Maybe that's what accounts for the extreme pleasure and satisfaction of seeing my life take shape to be something, well, rather close to what I wanted it to be, with a few surprise elements mixed in.
Very early on, I clearly remember deciding to go for happiness, and you know what? I found it. As a kid I just sort of instinctually knew...that I would have to insist on it. That I couldn't compromise and that there would be no shortcuts. That it's not an easy path to walk. That lots of things would try and throw me off the path to happiness. Some by masquerading as happiness (money, selfish ambition, the promise of a "better" or "easier" life with someone else or some
where else), and some by overshadowing it. Disappointment. Bitterness. Loss.
I have walked through the valley of the shadow of yuck, most surely, and for many years, but I feared no evil because I really did believe with all of my big squishy heart that I would come out on the other side happy.
The Bible, since you mentioned it, says people can be "refined" by fire, like metal. You can get burned up and blackened by life, or you can let the fire burn away the impurities and come out solid.
This week in particular I am filled with motherly gratitude. As all mothers can attest, it is the nirvana of motherhood to be able to raise your children as you wish to, providing them with the things you value.
Last night as we sat on a bougainvillea-covered patio eating dinner and talking--about our upcoming trip to Spain, about the day spent surfing and kayaking, about our goals--I felt, I don't know, rewarded? Blessed? Fortunate?
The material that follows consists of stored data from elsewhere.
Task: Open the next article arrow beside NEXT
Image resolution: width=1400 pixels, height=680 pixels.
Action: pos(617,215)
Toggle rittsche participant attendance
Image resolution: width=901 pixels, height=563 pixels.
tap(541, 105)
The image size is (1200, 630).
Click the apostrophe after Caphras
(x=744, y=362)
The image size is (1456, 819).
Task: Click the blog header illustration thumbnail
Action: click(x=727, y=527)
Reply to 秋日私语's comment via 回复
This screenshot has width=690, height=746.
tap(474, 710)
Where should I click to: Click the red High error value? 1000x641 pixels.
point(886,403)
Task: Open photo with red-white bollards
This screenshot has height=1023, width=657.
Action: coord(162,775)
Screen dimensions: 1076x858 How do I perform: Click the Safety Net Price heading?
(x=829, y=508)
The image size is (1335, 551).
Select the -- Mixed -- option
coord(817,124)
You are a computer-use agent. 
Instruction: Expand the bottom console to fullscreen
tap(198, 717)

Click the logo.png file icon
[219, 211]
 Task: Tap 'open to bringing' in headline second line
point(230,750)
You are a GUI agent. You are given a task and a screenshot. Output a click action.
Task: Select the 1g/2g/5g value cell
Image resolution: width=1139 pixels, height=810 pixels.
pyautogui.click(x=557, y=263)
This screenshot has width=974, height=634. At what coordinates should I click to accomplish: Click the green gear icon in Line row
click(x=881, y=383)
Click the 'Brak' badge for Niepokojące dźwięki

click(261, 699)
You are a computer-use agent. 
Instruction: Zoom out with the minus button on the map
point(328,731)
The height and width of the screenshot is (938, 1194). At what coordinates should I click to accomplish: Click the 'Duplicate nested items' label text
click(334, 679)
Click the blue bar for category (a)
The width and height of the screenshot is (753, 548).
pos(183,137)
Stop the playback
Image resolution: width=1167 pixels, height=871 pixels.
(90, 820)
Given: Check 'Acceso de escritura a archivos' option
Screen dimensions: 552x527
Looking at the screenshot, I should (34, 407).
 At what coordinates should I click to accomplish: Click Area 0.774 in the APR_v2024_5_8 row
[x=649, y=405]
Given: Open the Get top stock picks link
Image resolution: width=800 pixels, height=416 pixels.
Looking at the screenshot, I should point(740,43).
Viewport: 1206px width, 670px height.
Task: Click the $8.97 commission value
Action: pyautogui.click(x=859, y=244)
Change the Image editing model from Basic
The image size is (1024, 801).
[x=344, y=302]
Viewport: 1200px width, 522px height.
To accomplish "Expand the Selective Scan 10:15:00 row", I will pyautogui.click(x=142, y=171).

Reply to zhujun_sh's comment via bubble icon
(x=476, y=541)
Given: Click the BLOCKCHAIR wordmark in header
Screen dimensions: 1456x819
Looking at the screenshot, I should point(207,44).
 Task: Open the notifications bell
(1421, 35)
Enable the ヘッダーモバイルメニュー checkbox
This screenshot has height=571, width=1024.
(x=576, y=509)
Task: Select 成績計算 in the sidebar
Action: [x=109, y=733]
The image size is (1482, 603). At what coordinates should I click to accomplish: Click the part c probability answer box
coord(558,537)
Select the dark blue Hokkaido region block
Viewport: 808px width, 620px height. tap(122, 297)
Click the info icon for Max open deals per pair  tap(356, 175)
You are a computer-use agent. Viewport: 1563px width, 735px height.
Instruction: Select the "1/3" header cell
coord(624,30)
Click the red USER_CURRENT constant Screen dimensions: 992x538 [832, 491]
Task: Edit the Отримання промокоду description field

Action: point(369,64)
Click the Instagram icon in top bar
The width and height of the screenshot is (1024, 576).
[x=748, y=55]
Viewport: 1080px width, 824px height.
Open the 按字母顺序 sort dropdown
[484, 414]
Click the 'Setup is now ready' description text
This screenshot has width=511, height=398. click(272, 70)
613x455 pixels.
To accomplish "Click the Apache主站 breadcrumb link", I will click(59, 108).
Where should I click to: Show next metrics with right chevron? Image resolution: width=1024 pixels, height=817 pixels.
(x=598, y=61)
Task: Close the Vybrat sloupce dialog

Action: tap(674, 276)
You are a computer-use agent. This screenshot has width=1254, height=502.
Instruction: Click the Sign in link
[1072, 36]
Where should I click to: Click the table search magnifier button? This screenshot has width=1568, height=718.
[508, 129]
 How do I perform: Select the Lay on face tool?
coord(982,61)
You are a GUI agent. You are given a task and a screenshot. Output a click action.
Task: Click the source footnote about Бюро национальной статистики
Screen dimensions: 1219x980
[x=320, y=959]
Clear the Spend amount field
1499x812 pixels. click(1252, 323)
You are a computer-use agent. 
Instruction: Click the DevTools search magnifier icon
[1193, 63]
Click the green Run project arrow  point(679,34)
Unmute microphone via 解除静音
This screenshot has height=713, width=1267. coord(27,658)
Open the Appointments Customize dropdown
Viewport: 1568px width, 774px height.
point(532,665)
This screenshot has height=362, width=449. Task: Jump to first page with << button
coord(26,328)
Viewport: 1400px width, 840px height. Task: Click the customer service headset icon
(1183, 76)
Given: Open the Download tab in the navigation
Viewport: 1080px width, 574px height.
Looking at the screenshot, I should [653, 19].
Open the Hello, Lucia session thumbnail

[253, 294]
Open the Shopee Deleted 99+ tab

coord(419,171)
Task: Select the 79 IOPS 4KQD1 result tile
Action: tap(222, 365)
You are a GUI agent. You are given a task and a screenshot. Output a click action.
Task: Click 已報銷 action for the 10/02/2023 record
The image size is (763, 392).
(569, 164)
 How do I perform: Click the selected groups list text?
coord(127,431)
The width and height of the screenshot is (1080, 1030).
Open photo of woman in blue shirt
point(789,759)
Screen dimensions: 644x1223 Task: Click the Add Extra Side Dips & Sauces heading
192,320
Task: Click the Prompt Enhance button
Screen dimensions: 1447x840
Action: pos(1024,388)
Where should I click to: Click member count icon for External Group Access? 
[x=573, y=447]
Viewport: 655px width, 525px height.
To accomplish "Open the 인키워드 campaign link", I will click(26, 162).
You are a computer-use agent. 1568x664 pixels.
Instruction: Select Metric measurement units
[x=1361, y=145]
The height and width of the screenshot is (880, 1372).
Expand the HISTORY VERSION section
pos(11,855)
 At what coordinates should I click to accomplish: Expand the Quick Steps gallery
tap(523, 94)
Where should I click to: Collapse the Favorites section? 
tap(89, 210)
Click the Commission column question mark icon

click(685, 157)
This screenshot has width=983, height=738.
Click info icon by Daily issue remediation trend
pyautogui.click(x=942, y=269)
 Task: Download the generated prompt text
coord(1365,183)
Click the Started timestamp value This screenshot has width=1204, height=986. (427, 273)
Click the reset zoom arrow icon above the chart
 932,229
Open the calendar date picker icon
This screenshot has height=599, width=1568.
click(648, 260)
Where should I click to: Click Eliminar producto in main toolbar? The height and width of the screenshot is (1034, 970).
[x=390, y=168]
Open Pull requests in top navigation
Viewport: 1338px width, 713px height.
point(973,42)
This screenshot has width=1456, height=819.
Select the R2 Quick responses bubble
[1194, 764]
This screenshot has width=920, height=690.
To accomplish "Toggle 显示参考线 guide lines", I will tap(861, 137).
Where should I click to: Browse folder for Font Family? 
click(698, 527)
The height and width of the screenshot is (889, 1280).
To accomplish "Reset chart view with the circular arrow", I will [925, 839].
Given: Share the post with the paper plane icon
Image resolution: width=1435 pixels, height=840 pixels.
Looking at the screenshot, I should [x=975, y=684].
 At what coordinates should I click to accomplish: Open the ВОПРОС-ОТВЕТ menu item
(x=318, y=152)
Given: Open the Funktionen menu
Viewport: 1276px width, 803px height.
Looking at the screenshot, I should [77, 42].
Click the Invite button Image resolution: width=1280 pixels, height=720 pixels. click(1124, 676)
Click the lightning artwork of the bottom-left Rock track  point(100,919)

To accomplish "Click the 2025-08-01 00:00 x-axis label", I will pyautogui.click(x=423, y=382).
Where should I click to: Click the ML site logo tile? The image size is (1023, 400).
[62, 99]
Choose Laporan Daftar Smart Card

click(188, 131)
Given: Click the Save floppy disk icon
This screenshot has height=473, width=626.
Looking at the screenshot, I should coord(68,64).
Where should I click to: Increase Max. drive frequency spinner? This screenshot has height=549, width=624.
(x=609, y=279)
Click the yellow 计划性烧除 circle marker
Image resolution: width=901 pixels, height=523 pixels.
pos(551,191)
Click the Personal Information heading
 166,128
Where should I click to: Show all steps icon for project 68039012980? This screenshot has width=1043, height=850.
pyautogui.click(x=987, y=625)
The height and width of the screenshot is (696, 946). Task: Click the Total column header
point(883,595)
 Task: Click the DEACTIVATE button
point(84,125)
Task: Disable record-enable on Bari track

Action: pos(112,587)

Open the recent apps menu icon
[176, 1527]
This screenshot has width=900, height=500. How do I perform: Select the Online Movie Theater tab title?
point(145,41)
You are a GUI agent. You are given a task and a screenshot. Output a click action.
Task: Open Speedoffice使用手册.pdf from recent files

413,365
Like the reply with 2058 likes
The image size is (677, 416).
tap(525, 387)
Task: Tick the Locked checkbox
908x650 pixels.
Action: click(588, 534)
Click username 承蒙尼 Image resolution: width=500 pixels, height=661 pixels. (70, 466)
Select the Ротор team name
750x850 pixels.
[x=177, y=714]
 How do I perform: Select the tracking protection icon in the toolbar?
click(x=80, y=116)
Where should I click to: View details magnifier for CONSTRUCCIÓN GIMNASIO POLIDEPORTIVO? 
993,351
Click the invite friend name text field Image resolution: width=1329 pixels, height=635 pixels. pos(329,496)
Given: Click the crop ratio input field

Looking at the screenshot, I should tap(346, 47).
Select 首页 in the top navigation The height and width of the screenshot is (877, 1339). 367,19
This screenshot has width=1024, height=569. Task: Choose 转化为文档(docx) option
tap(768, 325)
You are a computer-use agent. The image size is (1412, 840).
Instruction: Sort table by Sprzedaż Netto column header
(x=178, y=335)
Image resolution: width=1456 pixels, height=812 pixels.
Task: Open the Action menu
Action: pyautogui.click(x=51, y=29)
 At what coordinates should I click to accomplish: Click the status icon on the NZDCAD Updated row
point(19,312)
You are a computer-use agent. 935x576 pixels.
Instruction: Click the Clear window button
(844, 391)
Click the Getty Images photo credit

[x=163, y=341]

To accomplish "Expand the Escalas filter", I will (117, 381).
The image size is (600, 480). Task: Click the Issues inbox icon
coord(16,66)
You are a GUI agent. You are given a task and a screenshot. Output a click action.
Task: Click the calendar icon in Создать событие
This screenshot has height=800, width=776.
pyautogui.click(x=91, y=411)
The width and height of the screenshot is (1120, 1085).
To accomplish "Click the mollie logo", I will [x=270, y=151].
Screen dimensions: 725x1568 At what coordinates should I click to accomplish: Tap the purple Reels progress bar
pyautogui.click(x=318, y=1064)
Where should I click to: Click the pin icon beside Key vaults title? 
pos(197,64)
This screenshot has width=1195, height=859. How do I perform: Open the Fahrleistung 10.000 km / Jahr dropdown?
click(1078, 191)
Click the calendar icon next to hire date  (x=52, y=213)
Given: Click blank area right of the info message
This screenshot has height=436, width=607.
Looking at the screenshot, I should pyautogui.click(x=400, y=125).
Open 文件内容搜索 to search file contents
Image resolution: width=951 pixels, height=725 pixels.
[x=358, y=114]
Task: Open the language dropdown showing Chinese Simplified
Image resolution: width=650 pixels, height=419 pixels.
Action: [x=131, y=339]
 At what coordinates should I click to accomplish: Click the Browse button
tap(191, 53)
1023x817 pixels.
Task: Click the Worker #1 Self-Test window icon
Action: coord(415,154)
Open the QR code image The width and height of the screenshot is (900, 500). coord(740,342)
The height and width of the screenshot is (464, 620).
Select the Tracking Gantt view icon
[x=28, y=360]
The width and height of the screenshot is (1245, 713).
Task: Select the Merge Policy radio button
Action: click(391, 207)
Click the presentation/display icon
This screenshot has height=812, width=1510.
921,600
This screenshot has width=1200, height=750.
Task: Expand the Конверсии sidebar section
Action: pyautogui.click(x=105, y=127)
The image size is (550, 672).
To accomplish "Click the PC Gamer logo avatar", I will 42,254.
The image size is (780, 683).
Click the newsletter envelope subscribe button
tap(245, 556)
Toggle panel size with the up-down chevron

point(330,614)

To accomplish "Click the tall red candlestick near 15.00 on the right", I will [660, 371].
I guess all of the above, and peaceful too.
I am exquisitely aware that I have a privileged life (even if to others it doesn't look that way), and that most parents don't have the option of taking care of their children the way they would like.
That's why I get the deepest joy out of things that seem silly; a bag full of new jeans for school, air conditioning, organic cherries, a Fleet Foxes song that comes on the radio as we drive along the ocean. These things make me feel like the luckiest girl in the world.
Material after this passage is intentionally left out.